O Supremo Tribunal Federal (STF) atingiu, nesta quinta-feira, 16, maioria de votos favoráveis à inconstitucionalidade da legislação de Santa Catarina que impede a implementação de cotas raciais para o ingresso de estudantes em instituições de ensino superior que recebem recursos financeiros do estado.
O julgamento foi iniciado na semana anterior pelo plenário virtual da Corte, por meio da análise de ações protocoladas que solicitam a declaração de inconstitucionalidade da referida legislação estadual.
Até o presente momento, seis ministros do STF votaram pela suspensão da norma catarinense. Foram eles: Gilmar Mendes, que é o relator da ação, Flávio Dino, Alexandre de Moraes, Dias Toffoli, Cristiano Zanin e Edson Fachin.
O processo de julgamento está previsto para ser encerrado nesta sexta-feira, 17, no ambiente virtual do Tribunal.
As ações em análise foram apresentadas pelo Partido Socialismo e Liberdade (PSOL), pelo Partido dos Trabalhadores (PT), pelo Partido Comunista do Brasil (PCdoB) e pelo Conselho Federal da Ordem dos Advogados do Brasil (OAB), todas com o objetivo de que a lei seja considerada inconstitucional pelo Supremo.
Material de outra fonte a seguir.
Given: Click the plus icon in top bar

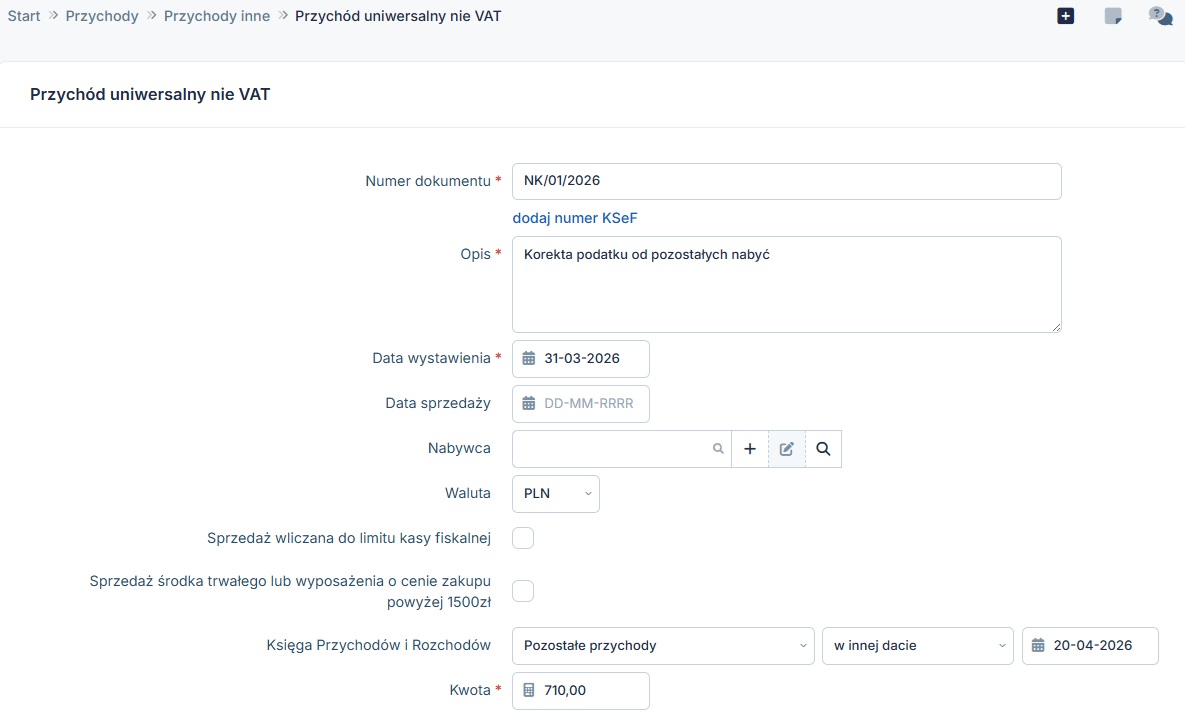Looking at the screenshot, I should 1065,16.

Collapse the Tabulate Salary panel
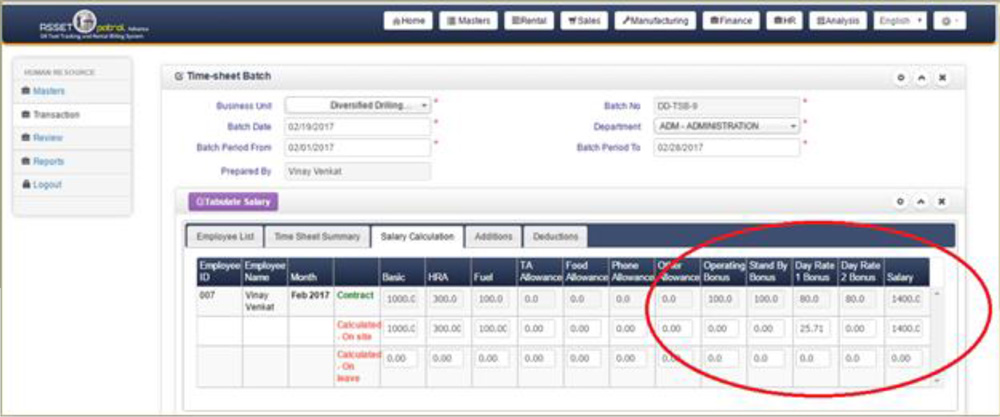tap(921, 201)
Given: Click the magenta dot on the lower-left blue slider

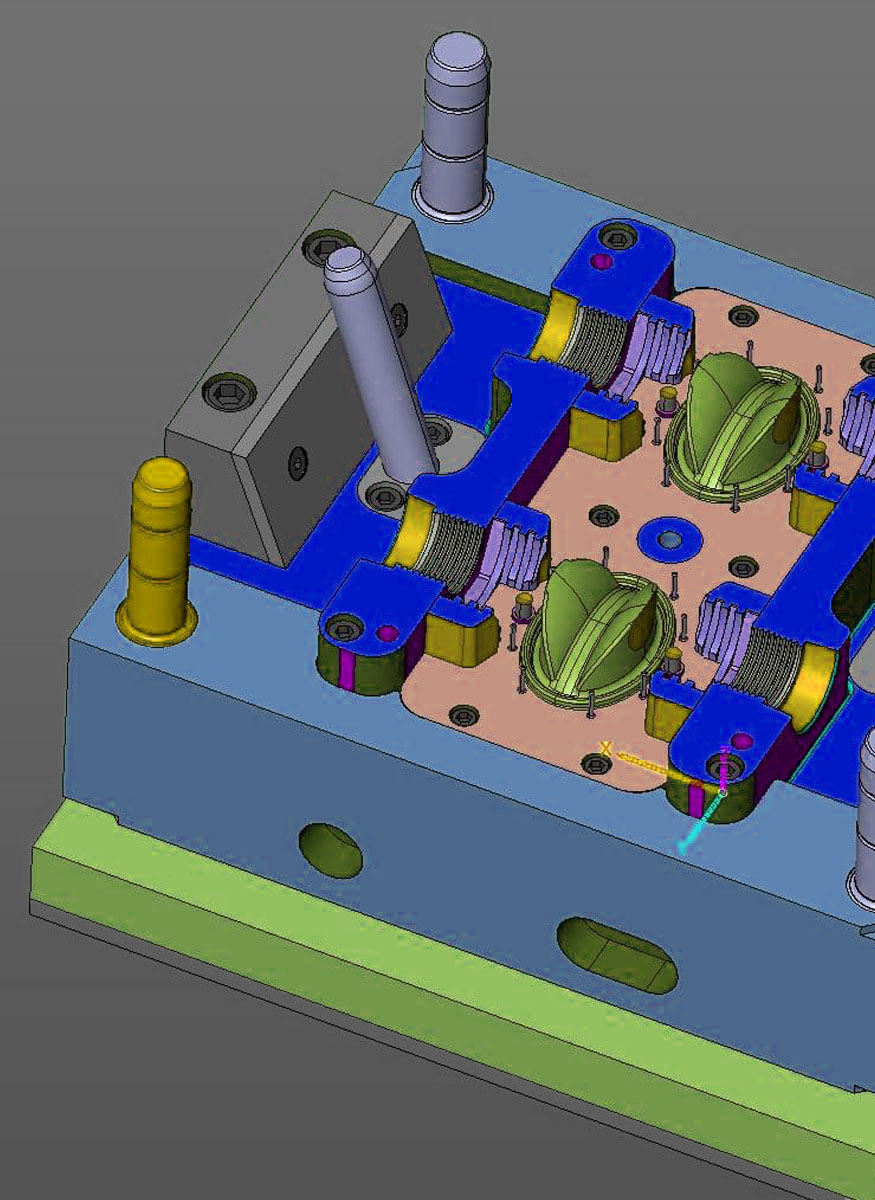Looking at the screenshot, I should 388,633.
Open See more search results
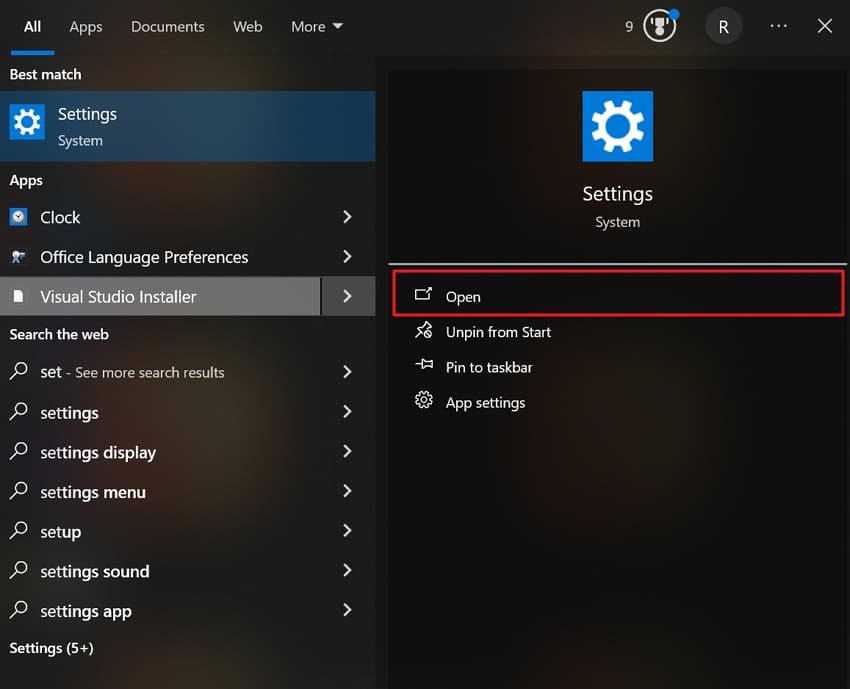Image resolution: width=850 pixels, height=689 pixels. point(135,372)
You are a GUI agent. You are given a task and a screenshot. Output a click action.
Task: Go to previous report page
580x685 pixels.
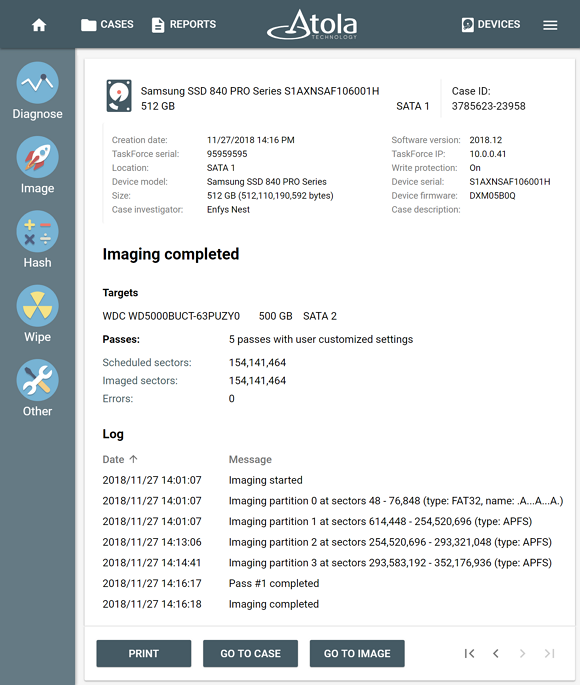[x=496, y=653]
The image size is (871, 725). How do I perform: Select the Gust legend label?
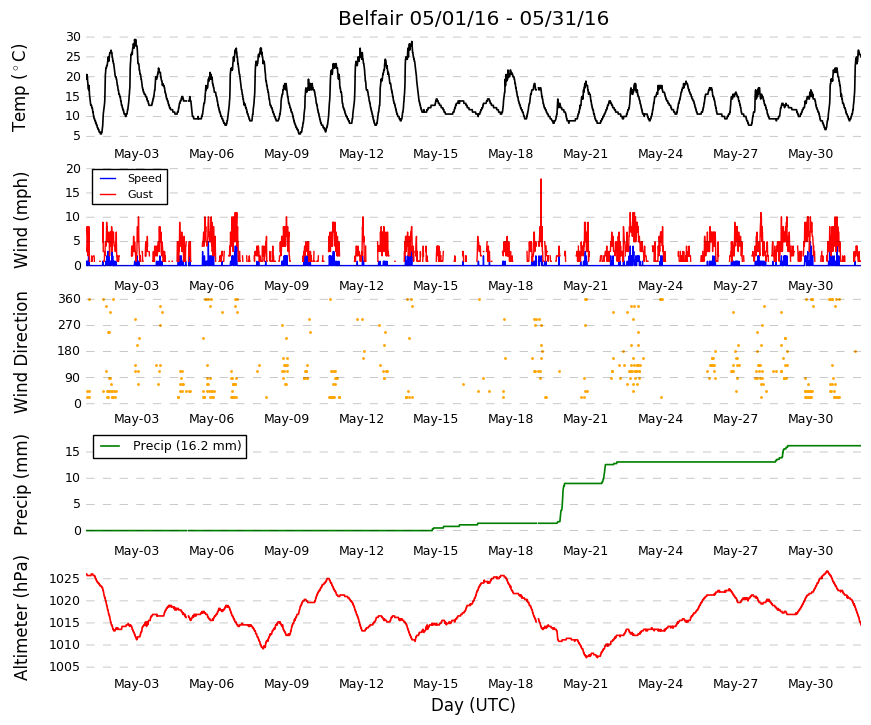(x=140, y=194)
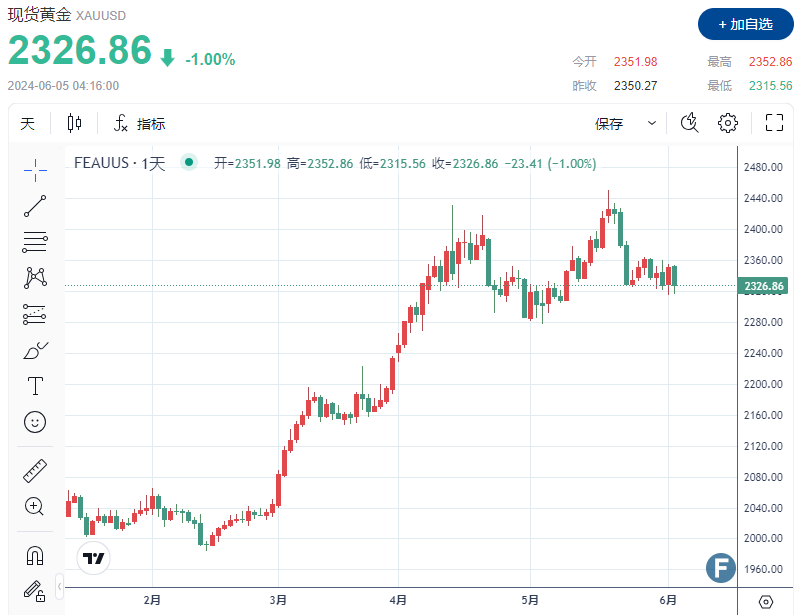Open the candlestick chart type menu
801x615 pixels.
click(x=75, y=124)
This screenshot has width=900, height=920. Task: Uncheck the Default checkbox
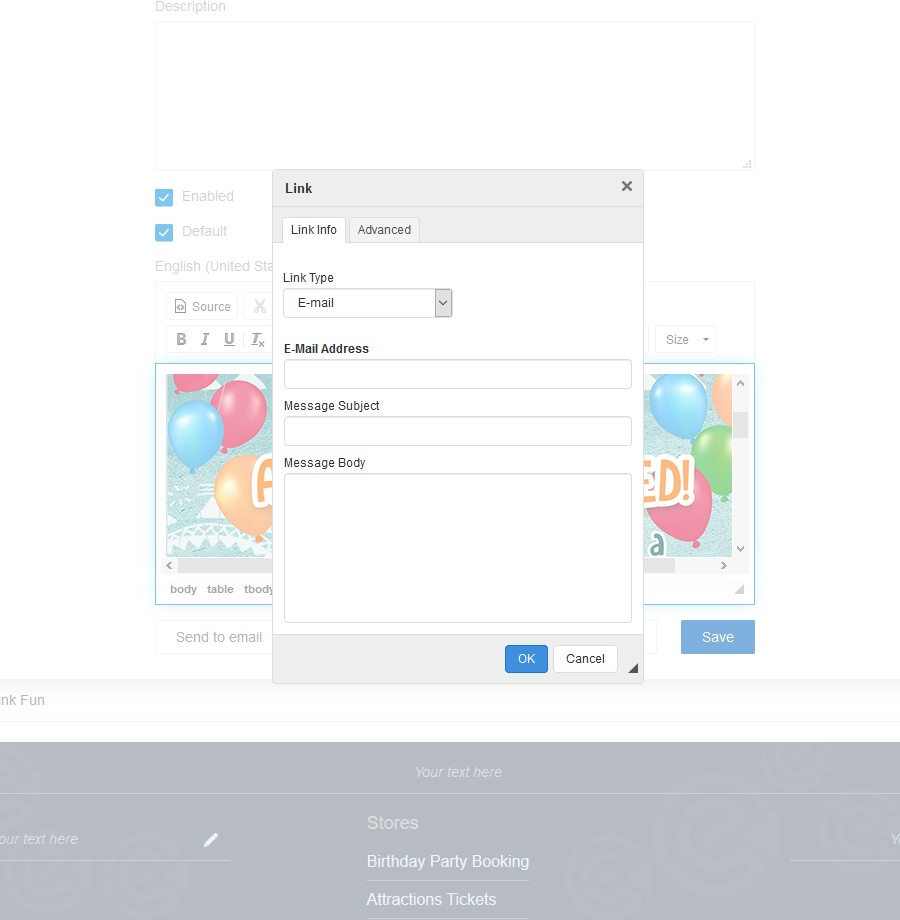[164, 232]
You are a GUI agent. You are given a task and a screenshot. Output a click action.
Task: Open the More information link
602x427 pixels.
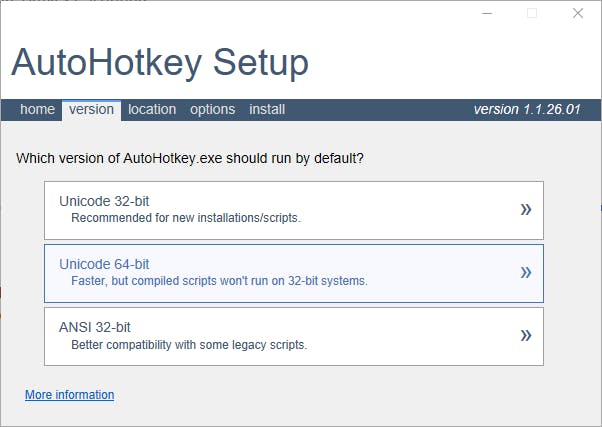(69, 395)
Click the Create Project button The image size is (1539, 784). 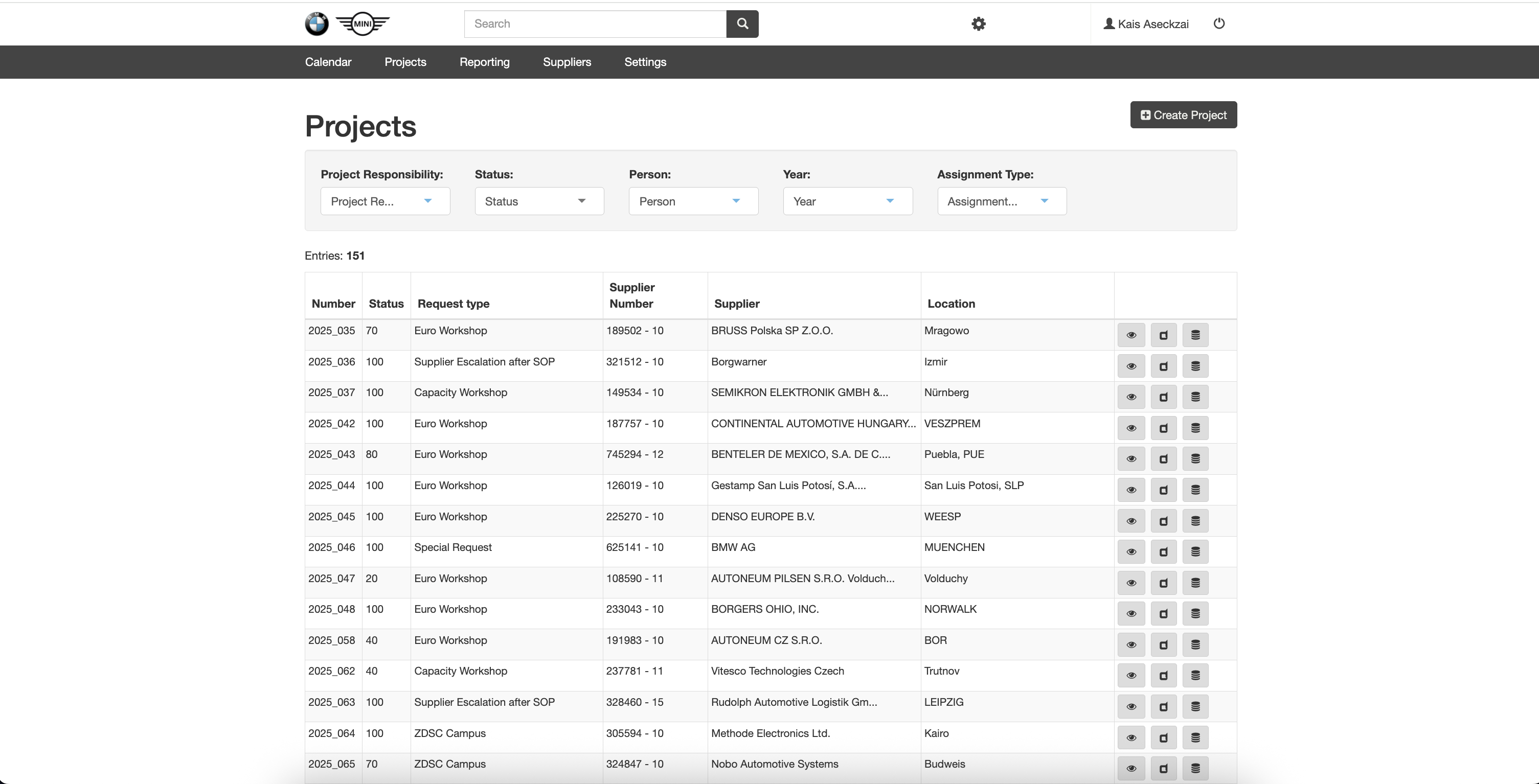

A legislação estadual em questão, identificada como Lei 19.722 de 2026, foi aprovada pela Assembleia Legislativa de Santa Catarina e recebeu sanção do governador Jorginho Melo.
De acordo com o texto da norma, a reserva de vagas é permitida apenas para pessoas com deficiência, alunos provenientes da rede pública de ensino ou segundo critérios estritamente econômicos.